* _Text passage_
▶

Black tea leaves are withered, rolled to break cell walls, and then left to oxidize in a controlled environment for several hours. During oxidation, the chlorophyll breaks down and the leaves turn dark brown to black. New flavor compounds form that do not exist in the fresh leaf.

Green tea is 0-5% oxidized. Black tea is 90-100% oxidized. This is not a quality difference — it is a category difference, like the difference between a white wine and a red made from the same grape.

Flavor

Green tea tends to be lighter, more vegetal, and more delicate. Chinese greens lean nutty and sweet. Japanese greens lean grassy, umami-rich, and marine. The overall character is fresh and bright.

Black tea is bolder, darker, and more robust. Common flavor notes include malt, honey, dried fruit, cocoa, and wood. It has more body and a deeper color in the cup. Most breakfast blends and daily-drinking teas worldwide are black teas.

The flavor gap between the two types is significant. If you enjoy one, you may not automatically enjoy the other — though many tea drinkers end up appreciating both once they have tried good examples of each.

Caffeine

A common claim is that green tea has less caffeine than black tea. This is broadly true but not as simple as it sounds.

A typical cup of green tea contains 25-45mg of caffeine. A typical cup of black tea contains 40-70mg. But the actual caffeine in any cup depends on the specific tea, the amount of leaf used, the water temperature, and the steep time.

◀

* _What is being asked_
According to the tea text, what percentage of oxidation does black tea reach? The material that comes next stands apart from the tea text.

* _Data listing_
▶

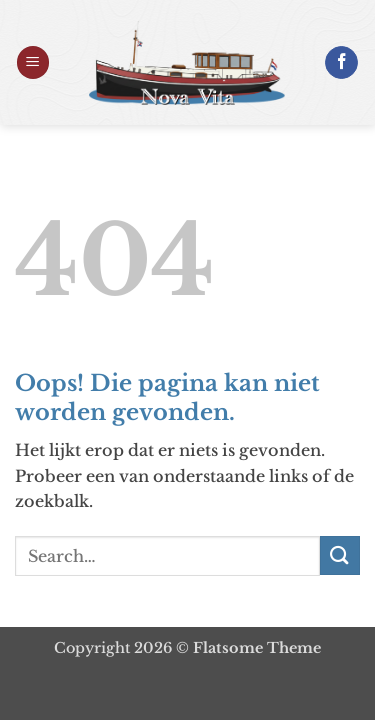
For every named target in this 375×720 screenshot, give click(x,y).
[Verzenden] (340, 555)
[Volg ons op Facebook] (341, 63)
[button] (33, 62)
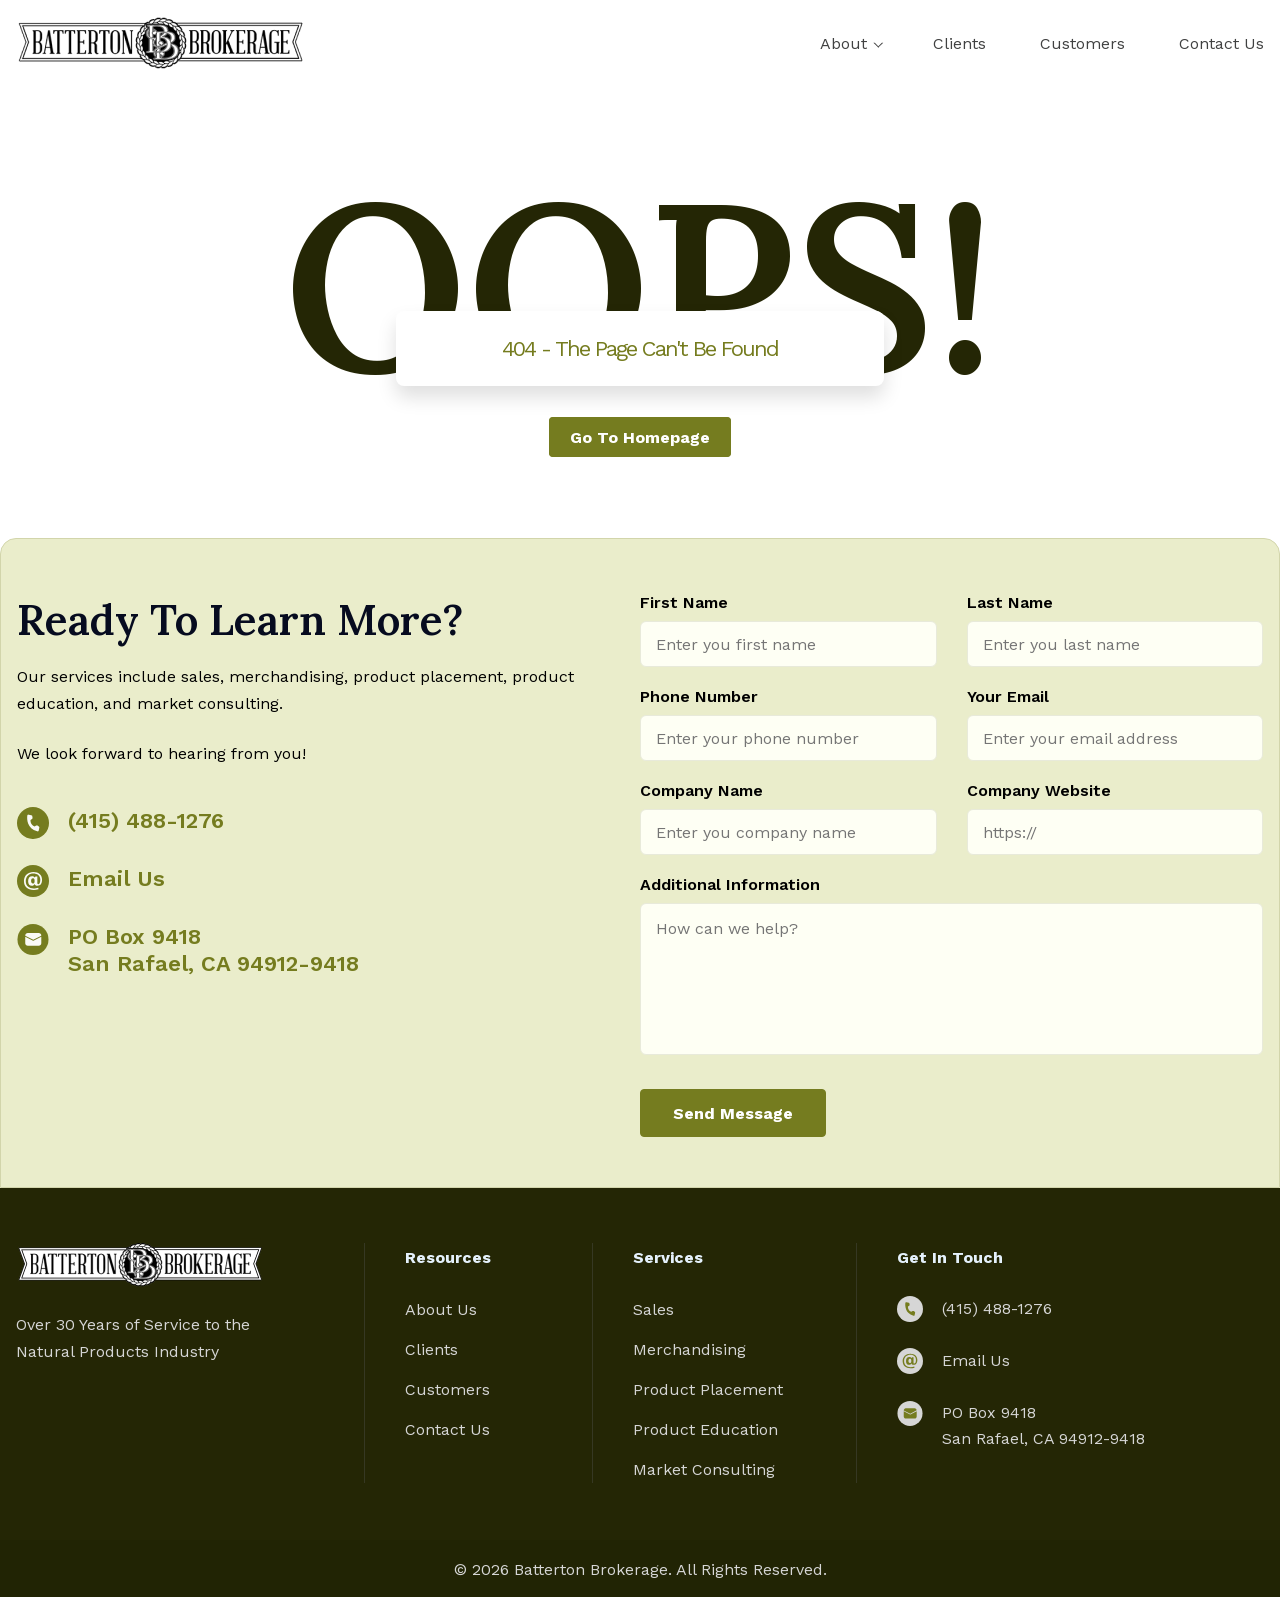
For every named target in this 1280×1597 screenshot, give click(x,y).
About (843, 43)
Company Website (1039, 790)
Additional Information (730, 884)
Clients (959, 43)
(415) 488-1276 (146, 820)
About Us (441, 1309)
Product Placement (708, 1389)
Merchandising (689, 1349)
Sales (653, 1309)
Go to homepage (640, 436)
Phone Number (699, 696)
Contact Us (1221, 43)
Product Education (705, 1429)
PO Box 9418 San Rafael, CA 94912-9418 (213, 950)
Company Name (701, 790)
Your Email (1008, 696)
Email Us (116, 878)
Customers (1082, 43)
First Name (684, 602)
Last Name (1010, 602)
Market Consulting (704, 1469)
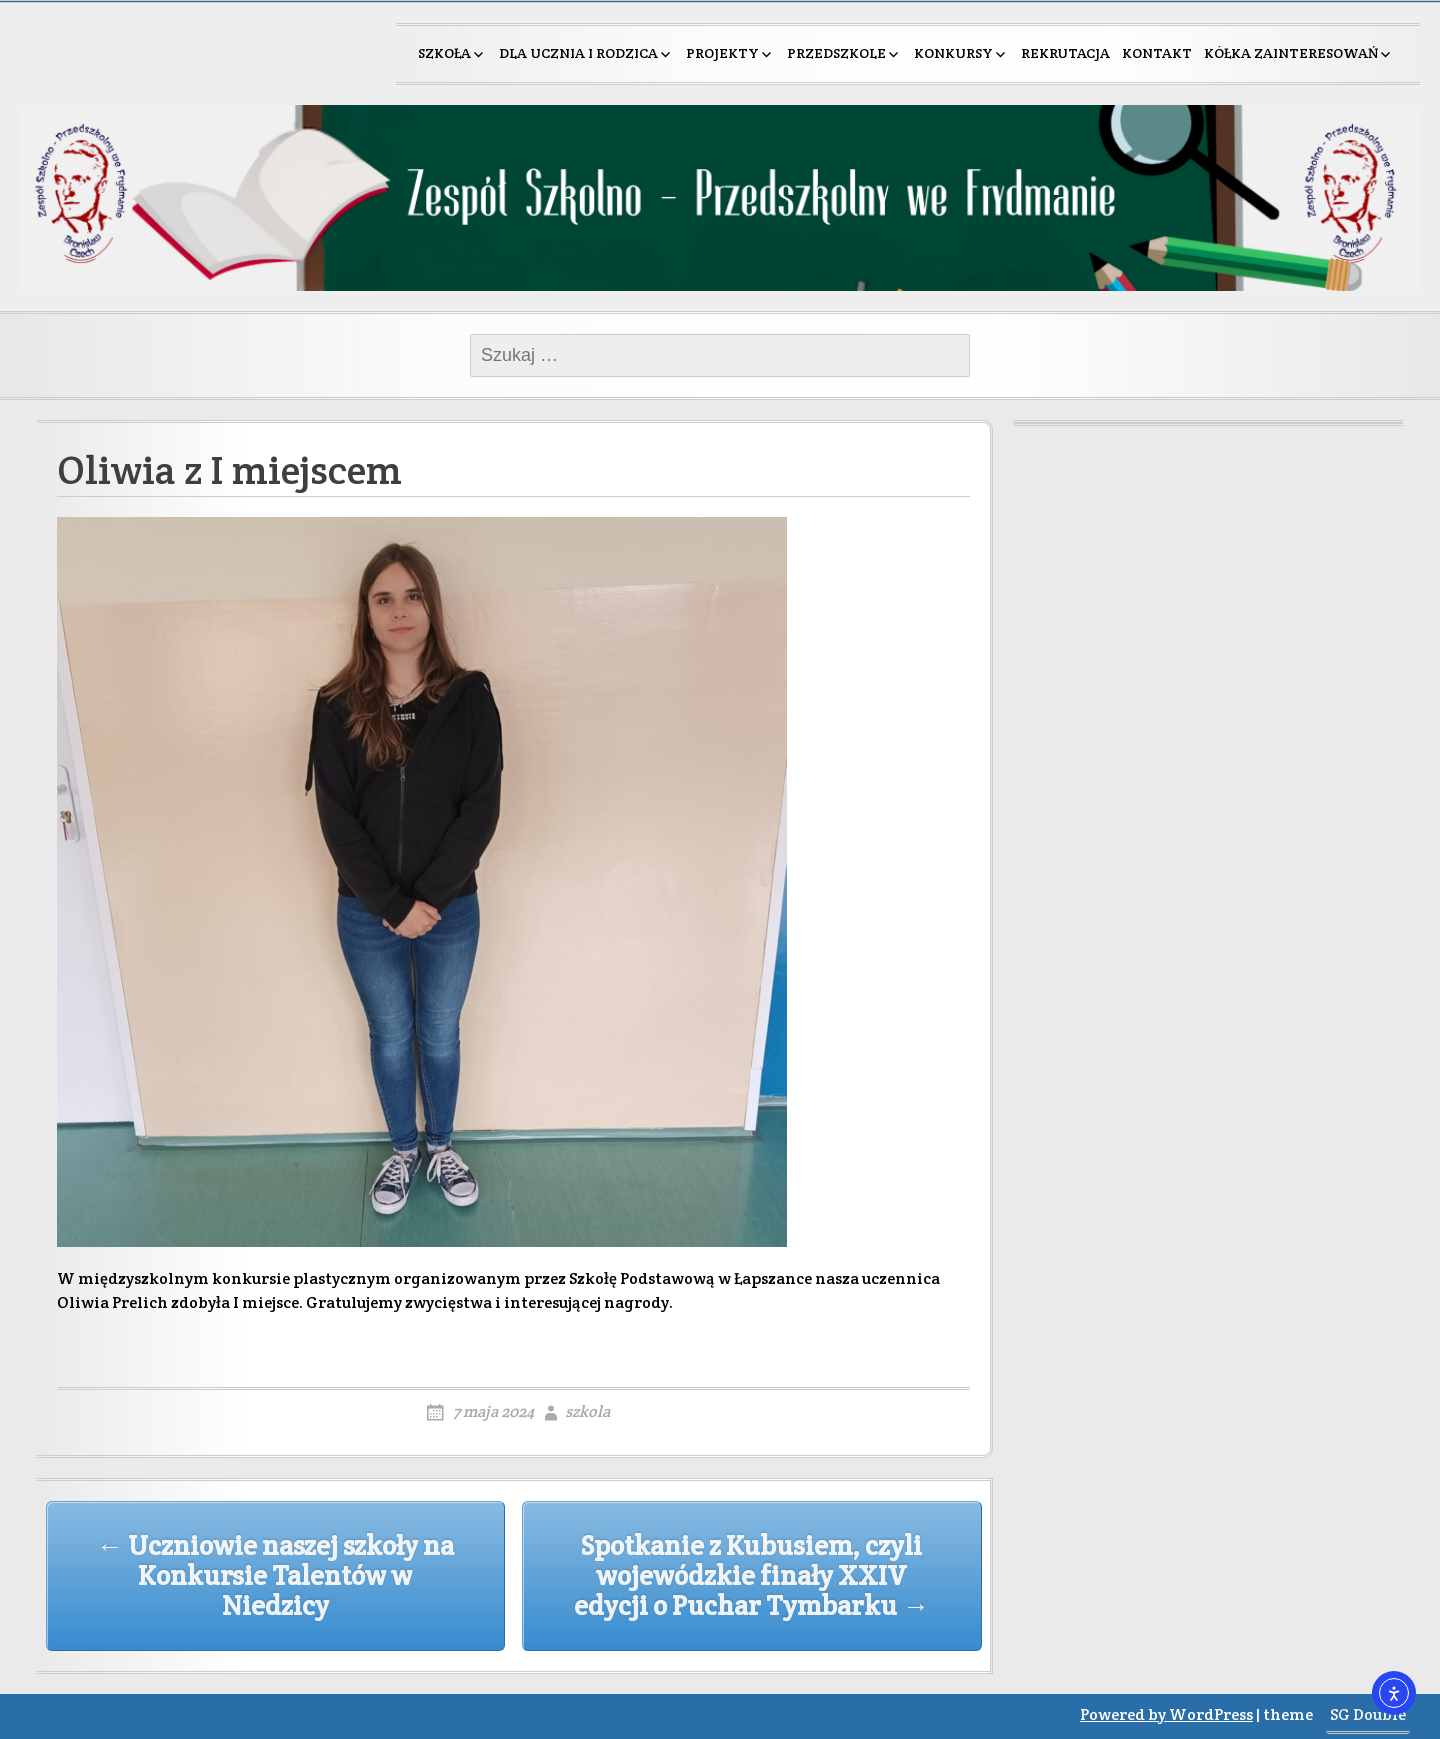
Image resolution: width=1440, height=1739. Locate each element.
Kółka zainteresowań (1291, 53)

◀
▶

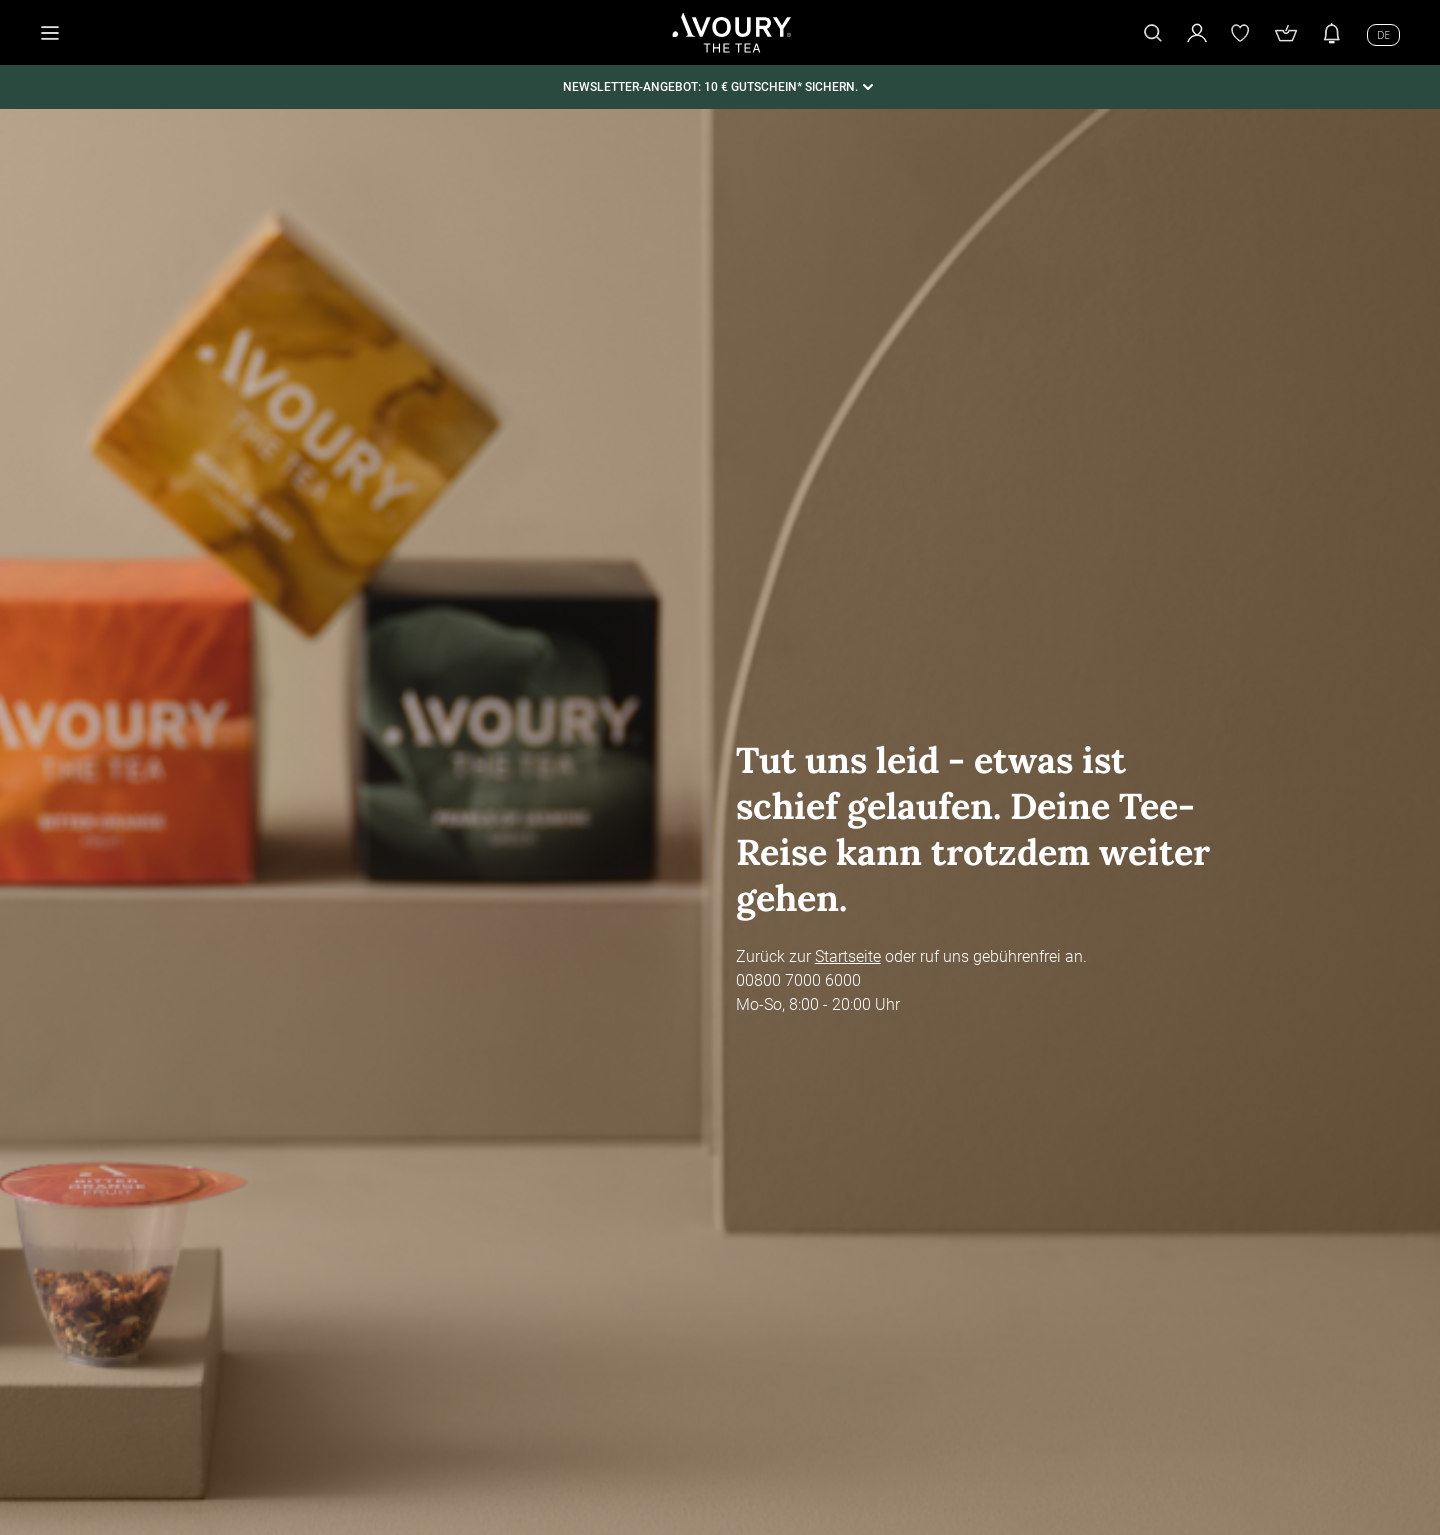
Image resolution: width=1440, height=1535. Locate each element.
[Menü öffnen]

◀
▶

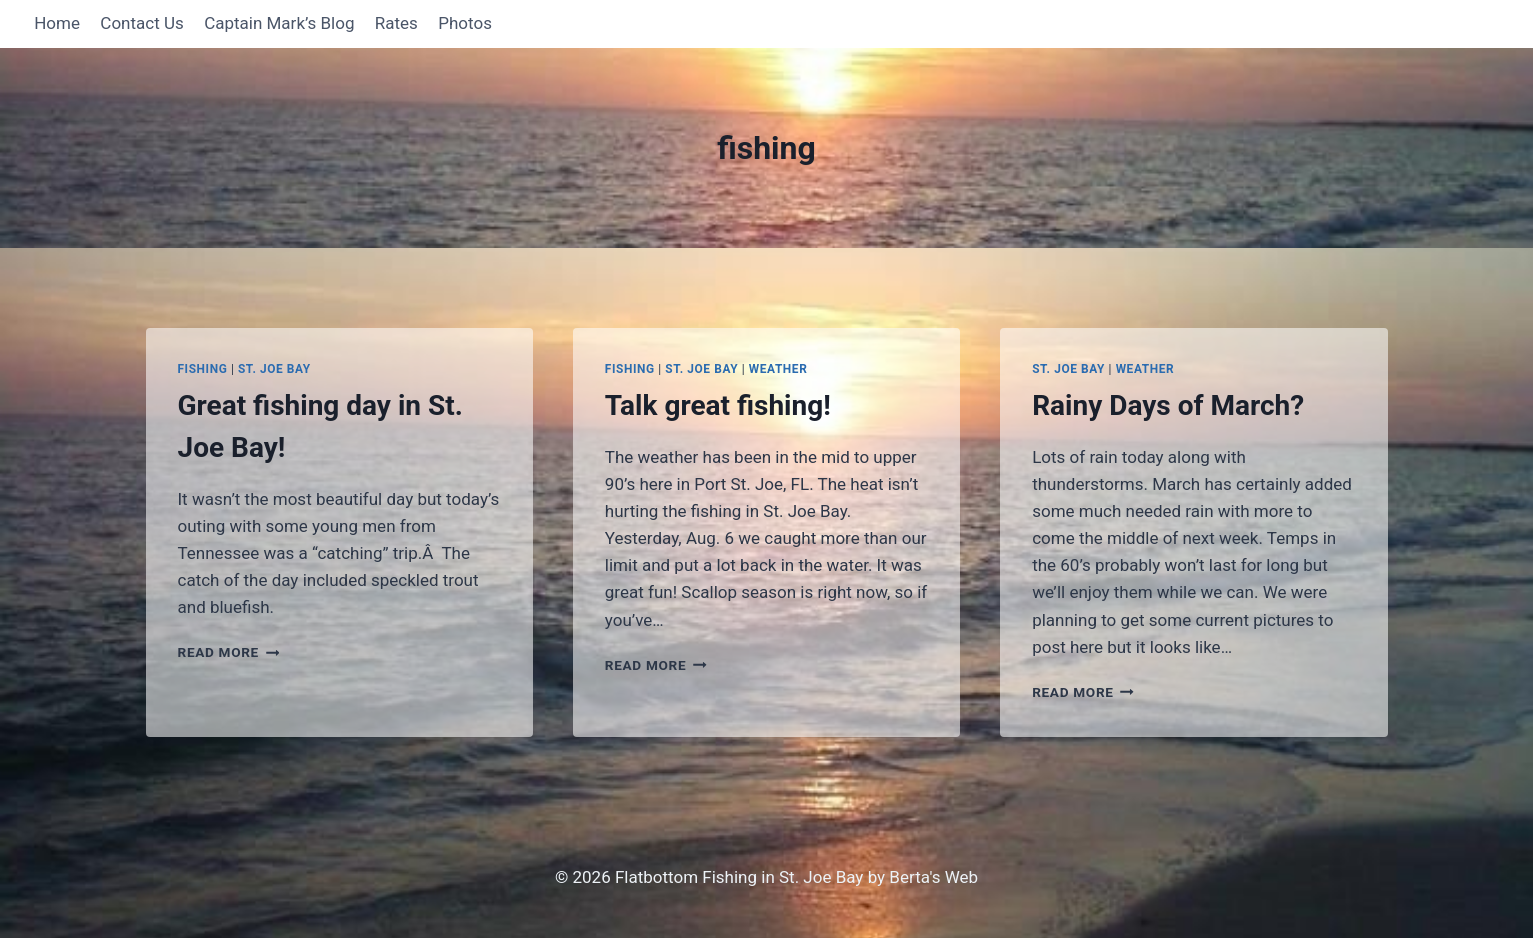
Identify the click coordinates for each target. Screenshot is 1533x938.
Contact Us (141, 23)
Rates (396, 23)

◀

* _Answer to this exercise_
Black tea is 90-100% oxidized.